Johann Pleyer hatte zwei Herzinfarkte, kurz hintereinander, und die zogen sein Herz so sehr in Mitleidenschaft, dass es drohte, mit dem Schlagen aufzuhören. Ein halbes Jahr wartete er damals auf ein Spenderherz. Am 13. November 1991 bekam er eines.
„Sie können sich nicht vorstellen, wie sehr ich damals mit meinem Sohn Michael daheim saß und bangte“, erzählt Barbara Pleyer. Dann ging aber erst einmal alles schneller und besser als erwartet. „Schon nach zehn Tagen rief jemand aus Großhadern bei mir an und erzählte: Er atmet schon wieder alleine und ist weg von der Herzmaschine.“ Seine Frau durfte ihren Johann sogar kurz auf der Intensivstation besuchen. „Das war damals spitze in Großhadern, er durfte so schnell auf Reha, dass ich es kaum glauben konnte“, erzählt seine Witwe.
Dort gab es einen Rückschlag. Johann Pleyer bekam Husten und als er nach Großhadern zur Nachkontrolle ging, behielt man ihn gleich dort. Es hatte sich Wasser in seiner Lunge angesammelt. „Dann musste er noch mal operiert werden und danach dauerte es drei Monate, bis er die Klinik wieder verlassen konnte“, erinnert sich Barbara Pleyer.

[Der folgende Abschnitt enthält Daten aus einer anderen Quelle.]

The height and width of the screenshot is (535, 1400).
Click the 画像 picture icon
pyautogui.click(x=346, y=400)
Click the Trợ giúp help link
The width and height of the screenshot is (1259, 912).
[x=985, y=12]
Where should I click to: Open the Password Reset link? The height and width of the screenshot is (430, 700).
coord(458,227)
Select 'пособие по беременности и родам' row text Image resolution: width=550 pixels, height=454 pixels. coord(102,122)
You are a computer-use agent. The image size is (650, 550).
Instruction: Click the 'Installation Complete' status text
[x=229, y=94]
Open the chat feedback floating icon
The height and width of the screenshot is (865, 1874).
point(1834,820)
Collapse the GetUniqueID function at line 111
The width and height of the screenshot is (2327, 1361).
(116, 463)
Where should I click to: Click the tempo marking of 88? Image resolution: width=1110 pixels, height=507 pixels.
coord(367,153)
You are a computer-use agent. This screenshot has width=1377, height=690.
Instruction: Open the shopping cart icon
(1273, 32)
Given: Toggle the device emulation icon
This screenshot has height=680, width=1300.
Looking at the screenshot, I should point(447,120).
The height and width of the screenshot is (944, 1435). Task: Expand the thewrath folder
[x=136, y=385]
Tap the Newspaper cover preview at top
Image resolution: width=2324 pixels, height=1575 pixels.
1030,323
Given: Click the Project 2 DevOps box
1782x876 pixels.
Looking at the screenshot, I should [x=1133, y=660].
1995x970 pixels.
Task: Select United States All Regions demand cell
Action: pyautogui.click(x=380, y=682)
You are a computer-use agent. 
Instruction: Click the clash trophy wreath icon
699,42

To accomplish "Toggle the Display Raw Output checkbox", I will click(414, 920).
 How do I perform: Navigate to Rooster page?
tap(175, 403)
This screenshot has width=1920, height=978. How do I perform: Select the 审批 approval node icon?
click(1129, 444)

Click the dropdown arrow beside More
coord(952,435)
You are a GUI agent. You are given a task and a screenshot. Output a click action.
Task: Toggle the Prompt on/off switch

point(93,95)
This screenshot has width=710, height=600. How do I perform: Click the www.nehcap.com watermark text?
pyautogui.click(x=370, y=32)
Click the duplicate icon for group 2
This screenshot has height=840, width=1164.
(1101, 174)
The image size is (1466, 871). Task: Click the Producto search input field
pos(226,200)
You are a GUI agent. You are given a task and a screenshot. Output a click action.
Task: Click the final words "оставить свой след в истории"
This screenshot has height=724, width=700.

Was folgte, waren fast 30 schöne Jahre, die ihm das Spenderherz geschenkt hat, ihrem Johann. Barbara Pleyer ist bis heute dankbar. Wer der Spender damals war, das weiß sie bis heute nicht. „Mein Johann hätte das schon sehr gerne erfahren, wir wussten aber nur, dass das Herz aus Dänemark kam.“
Als das Herz ihrem Mann eingesetzt wurde, tat sie damals ein Gelöbnis: dass für den anonymen Spender ein Licht brennen würde, solange Johann mit seinem Herzen weiterleben, weiter glücklich sein, weiter die Natur genießen und weiter für seine Familie da sein kann. „Es ist natürlich eine Kerze mit Batterie, ich kann ja nicht im Herrgottswinkel Tag und Nacht eine Kerze brennen haben“, sagt sie. Jetzt gerade wird das Licht schwächer. „Ich werde abwarten, bis die Batterie ganz leer ist und das Licht verlischt, und im Herzen Abschied nehmen.“
Selbst hat Barbara Pleyer seit vielen Jahrzehnten einen Organspenderausweis. „Für mich ist das selbstverständlich, man muss sich das mal vorstellen: Fast 30 Jahre lang hat das Spenderherz geschlagen, das ist mehr als die Hälfte des Lebens meines Sohnes, und der ist jetzt 52.“
Ein Naturbursche war er, ihr Johann. Er liebte es, mit der Weimeraner-Hündin Vreni und dem Raubart-Rüden Aron rauszugehen, am liebsten rauf auf einen Berg. Seine allergrößte Leidenschaft war das Angeln: „Unseren Sohn hat er schon mit zum Fischen genommen, da konnte der noch nicht mal sprechen“, erzählt Barbara Pleyer. Wie der Vater, von Beruf Feinmechaniker und lange Jahre bei Dornier tätig, ist auch der Sohn technikbegeistert. Michael Pleyer ist Ingenieur und arbeitet bei BMW in Garching am Auto der Zukunft. Michael hat im Garten einen Weiher angelegt. Die Koi-Karpfen darin hat auch sein Vater bis zum Schluss geliebt. Der Garten ist voller blühender Blumen – auch das eine Leidenschaft der Pleyers. „Wir haben sogar die Kirche in Herrsching zu unserer Hochzeit im Jahr 1966 selbst mit Blumen dekoriert“, erinnert sich Barbara Pleyer. Ihr Motto sei immer gewesen: „Wir haben nicht viel Materielles, aber das, was wir haben, das machen wir uns schön.“
30 Jahre zusätzliche Zeit dafür schenkte ihnen das Spenderherz, das damals in Großhadern die Herzchirurgen Professor Peter Überfuhr und Professor Bruno Reichart transplantierten. „Das haben die großartig gemacht. Die Herzchirurgie in Großhadern ist eine ganz tolle Abteilung, ich habe bis heute Kontakt und bekam anlässlich des Todes meines Mannes auch von dort eine Karte“, erzählt Barbara Pleyer gerührt. Die Karte und der viele Zuspruch von Freunden und Bekannten haben sie getröstet, denn nach dem Tod ihres Mannes hat sie tagelang geweint.
Am 4. Mai feierte Barbara Pleyer ganz im Stillen nur mit ihrem Sohn ihren 77. Geburtstag. Tags darauf wurde Johann Pleyer in Meiling im Familiengrab beigesetzt. In seiner Todesanzeige schrieb seine Frau: „Nach fast 30 Jahren hat sein Spenderherz aufgehört zu schlagen.“ Was bleibt, sind all die schönen Erinnerungen und die große Dankbarkeit, dass das Spenderherz ihrem Lebensglück so lange den Takt vorgab.